Start of Data records
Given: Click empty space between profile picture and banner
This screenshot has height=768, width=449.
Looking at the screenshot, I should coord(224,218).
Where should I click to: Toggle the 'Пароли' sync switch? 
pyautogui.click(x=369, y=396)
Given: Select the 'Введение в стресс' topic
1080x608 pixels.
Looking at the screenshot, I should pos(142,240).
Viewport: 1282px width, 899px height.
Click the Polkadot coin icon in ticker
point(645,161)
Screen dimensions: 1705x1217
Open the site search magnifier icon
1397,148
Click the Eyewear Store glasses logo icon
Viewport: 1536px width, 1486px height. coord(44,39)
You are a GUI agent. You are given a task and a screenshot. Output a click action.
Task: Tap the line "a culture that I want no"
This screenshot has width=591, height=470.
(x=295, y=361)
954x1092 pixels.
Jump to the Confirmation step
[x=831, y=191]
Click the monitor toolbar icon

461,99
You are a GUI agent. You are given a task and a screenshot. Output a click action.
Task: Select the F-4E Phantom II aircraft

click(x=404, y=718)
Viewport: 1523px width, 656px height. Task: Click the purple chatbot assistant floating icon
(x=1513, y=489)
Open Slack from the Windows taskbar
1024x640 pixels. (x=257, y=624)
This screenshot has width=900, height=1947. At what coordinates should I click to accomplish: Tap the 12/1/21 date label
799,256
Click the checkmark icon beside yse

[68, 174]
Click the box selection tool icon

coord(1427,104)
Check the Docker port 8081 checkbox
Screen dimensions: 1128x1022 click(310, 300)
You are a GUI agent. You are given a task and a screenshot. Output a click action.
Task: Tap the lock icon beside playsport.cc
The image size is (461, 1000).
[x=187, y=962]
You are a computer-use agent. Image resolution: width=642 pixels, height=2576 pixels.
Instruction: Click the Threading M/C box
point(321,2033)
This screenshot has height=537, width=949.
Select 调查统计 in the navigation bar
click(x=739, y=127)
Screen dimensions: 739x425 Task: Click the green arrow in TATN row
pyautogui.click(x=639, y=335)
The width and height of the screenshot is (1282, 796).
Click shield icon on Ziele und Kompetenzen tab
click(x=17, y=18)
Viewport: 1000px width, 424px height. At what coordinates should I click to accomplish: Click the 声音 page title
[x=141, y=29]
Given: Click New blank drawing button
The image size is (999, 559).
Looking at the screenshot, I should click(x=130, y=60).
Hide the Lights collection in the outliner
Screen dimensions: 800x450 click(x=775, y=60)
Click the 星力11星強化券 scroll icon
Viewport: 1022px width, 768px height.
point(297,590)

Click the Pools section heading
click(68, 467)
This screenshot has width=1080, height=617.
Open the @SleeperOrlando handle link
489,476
End of Data records
▸ **Assigned task**
Your task is to repeat each line of the material exactly.

▸ **Result**
Given: Click empty space between profile picture and banner
This screenshot has height=768, width=449.
Looking at the screenshot, I should coord(224,218).
Where should I click to: Toggle the 'Пароли' sync switch? 
pyautogui.click(x=369, y=396)
Given: Select the 'Введение в стресс' topic
1080x608 pixels.
Looking at the screenshot, I should pos(142,240).
Viewport: 1282px width, 899px height.
Click the Polkadot coin icon in ticker
point(645,161)
Screen dimensions: 1705x1217
Open the site search magnifier icon
1397,148
Click the Eyewear Store glasses logo icon
Viewport: 1536px width, 1486px height. coord(44,39)
You are a GUI agent. You are given a task and a screenshot. Output a click action.
Task: Tap the line "a culture that I want no"
This screenshot has width=591, height=470.
(x=295, y=361)
954x1092 pixels.
Jump to the Confirmation step
[x=831, y=191]
Click the monitor toolbar icon

461,99
You are a GUI agent. You are given a task and a screenshot. Output a click action.
Task: Select the F-4E Phantom II aircraft

click(x=404, y=718)
Viewport: 1523px width, 656px height. Task: Click the purple chatbot assistant floating icon
(x=1513, y=489)
Open Slack from the Windows taskbar
1024x640 pixels. (x=257, y=624)
This screenshot has width=900, height=1947. At what coordinates should I click to accomplish: Tap the 12/1/21 date label
799,256
Click the checkmark icon beside yse

[68, 174]
Click the box selection tool icon

coord(1427,104)
Check the Docker port 8081 checkbox
Screen dimensions: 1128x1022 click(310, 300)
You are a GUI agent. You are given a task and a screenshot. Output a click action.
Task: Tap the lock icon beside playsport.cc
The image size is (461, 1000).
[x=187, y=962]
You are a computer-use agent. Image resolution: width=642 pixels, height=2576 pixels.
Instruction: Click the Threading M/C box
point(321,2033)
This screenshot has height=537, width=949.
Select 调查统计 in the navigation bar
click(x=739, y=127)
Screen dimensions: 739x425 Task: Click the green arrow in TATN row
pyautogui.click(x=639, y=335)
The width and height of the screenshot is (1282, 796).
Click shield icon on Ziele und Kompetenzen tab
click(x=17, y=18)
Viewport: 1000px width, 424px height. At what coordinates should I click to accomplish: Click the 声音 page title
[x=141, y=29]
Given: Click New blank drawing button
The image size is (999, 559).
Looking at the screenshot, I should click(x=130, y=60).
Hide the Lights collection in the outliner
Screen dimensions: 800x450 click(x=775, y=60)
Click the 星力11星強化券 scroll icon
Viewport: 1022px width, 768px height.
point(297,590)

Click the Pools section heading
click(68, 467)
This screenshot has width=1080, height=617.
Open the @SleeperOrlando handle link
489,476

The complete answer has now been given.